A highlight is the acclaimed folk singer Loudon Wainwright III, a resident of the rehab home (akin to a country house), known only as Guitar Guy, popping up every now and then to perform an impromptu tune with inane and usually hilarious lyrics.
It's these fellow addicts and Counselor Cornell (Steve Buscemi), who provide the backdrop against which Bullock transforms from a flaky, irresponsible party girl in blissful denial, to an intelligent young woman getting her act together.
Director Betty Thomas 28 Days is a road-much-travelled and has behind it a well-known lineage of rehab movies -- Clean And Sober, When A Man Loves A Woman, One Flew Over the Cuckoo's Nest and Girl, Interrupted.
But while those films captured at least some of the true pathos of battling addiction, 28 Days only hints at what must surely lie beneath the jokes, one-liners and laughter of people trying to cope and falls back on safe, bland predictability.
Although interrupted periodically by genuine tragedy (throwing up from drug withdrawal in toilets, attempted suicides, ugly relapses, etc), the movie spends most of its time and energy in search of laughs.
The sole purpose of Susannah Grant's (of Erin Brockovich) screenplay is to showcase Bullock's girl-next-door acting style.

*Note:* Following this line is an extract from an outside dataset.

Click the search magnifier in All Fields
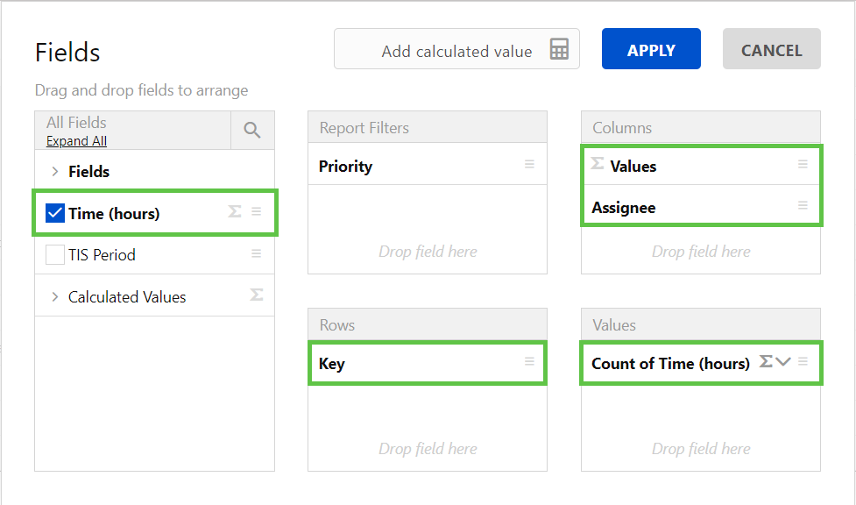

Simplistic prescriptions are offered for complex issues such as self-mutilations, suicide, child neglect, abandonment, which are reduced to punch lines. This aptly sums up the level of analysis offered by 28 Days.
Bullock hardly tests the wilder shores of substance abuse and is less than convincing in her portrayal of a woman's battle to forge a new life from one that is cluttered with alcohol, drugs and irresponsible behaviour.
She is less interested in any kind of emotional intensity than in presenting a breezy, easily digestible entertainment stocked with one-liners. Her desire to remain loveable overrides any possibility of her character taking on unbecoming complexities.
Like any other institutionalised movie, the oddball characters in the film are used to create a certain amount of interest, if only enough to pad the lead performances. So it's up to the vulnerable Skye, as Gwen's suicidal roommate Lily, Perkins and Buscemi to provide as much dramatic balance as possible while the onus of the more humorous rets on Tudyk and O'Malley.
However, none of these characters has been invested with lives that continue off camera.
28 Days aspires to be witty, poignant and insightful, but in the balance between truth and histrionics, the latter wins, hands down.
As a story about real people, it is a movie whose edges are smoothened to please those addicted to happy endings.
For the record, you don't have to be a member of Alcoholics Anonymous to appreciate the film. Though I reckon a soft corner for Sandy Bullock and the patience to embrace a familiar theme are needed to down this movie.